Background: Recently, as a relatively novel technology, artificial intelligence (especially in the deep learning fields) has received more and more attention from researchers and has successfully been applied to many biomedical domains. Nonetheless, just a few research works use deep learning skills to predict the cardiac resynchronization therapy (CRT)-response of heart failure patients.
Objective: We try to use the deep learning-based technique to construct a model which is used to predict the CRT response of patients with high prediction accuracy, precision, and sensitivity.
Methods: Using two-dimensional echocardiographic strain traces from 131 patients, we pre-processed the data and synthesized 2,000 model inputs through the synthetic minority oversampling technique (SMOTE). These inputs trained and optimized deep neural networks (DNN) and one-dimensional convolution neural networks (1D-CNN). Visualization of prediction results was performed using t-distributed stochastic neighbor embedding (t-SNE), and model performance was evaluated using accuracy, precision, sensitivity, F1 score, and specificity. Variable importance was assessed using Shapley additive explanations (SHAP) analysis.

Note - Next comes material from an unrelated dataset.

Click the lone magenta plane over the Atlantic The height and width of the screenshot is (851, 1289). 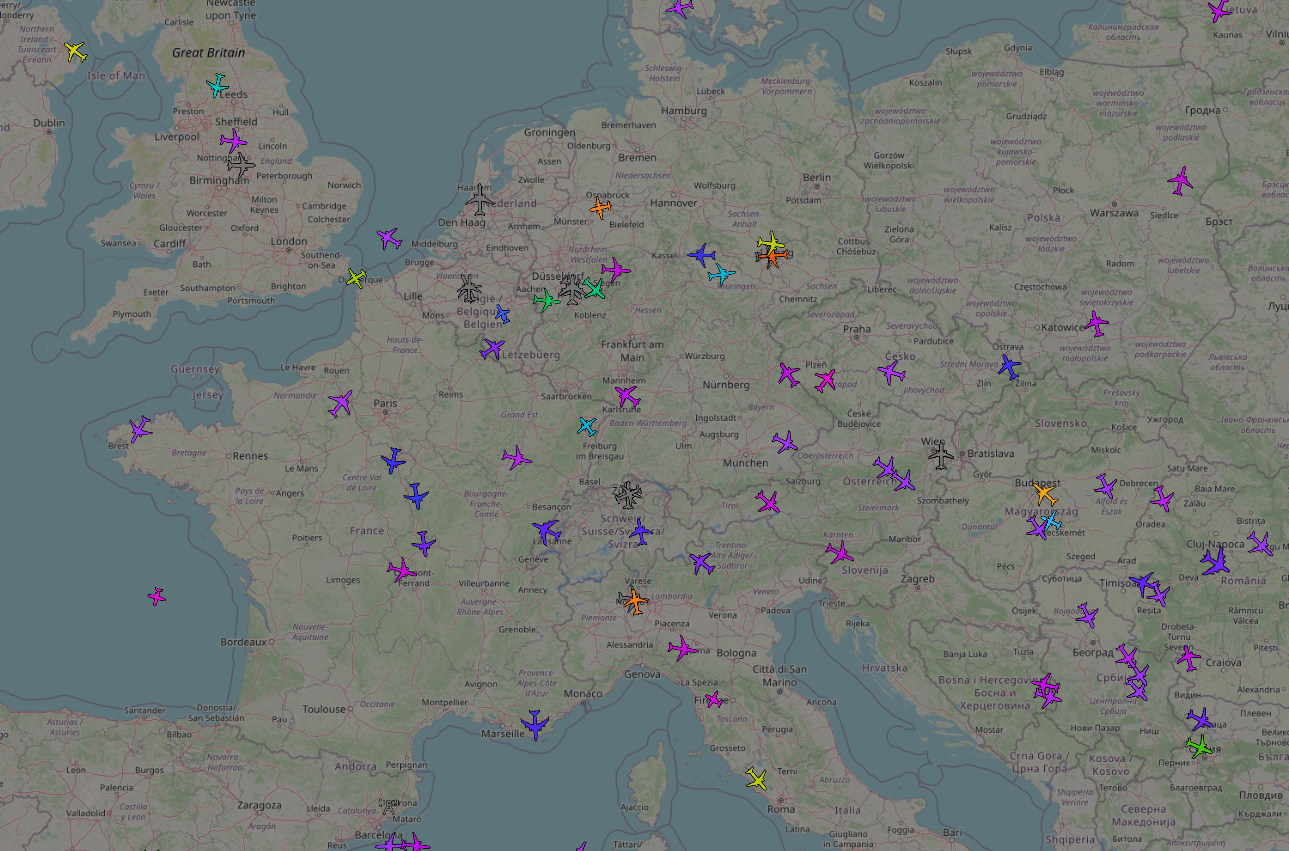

Results: Both the optimal DNN and 1D-CNN models demonstrated exceptional predictive performance, with prediction accuracy, precision, and sensitivity all around 90%. Furthermore, the area under the receiver operating characteristic curve (AUROC) of the optimal 1D-CNN and DNN models achieved 0.8734 and 0.9217, respectively. Crucially, the most significant input variables for both models align well with clinical experience, further corroborating their robustness and applicability in real-world settings.
Conclusions: We believe that both the DL models could be an auxiliary to help in treatment response prediction for doctors because of the excellent prediction performance and the convenience of obtaining input data to predict the CRT response of patients clinically.
Keywords: cardiac resynchronization therapy; deep learning; treatment response prediction.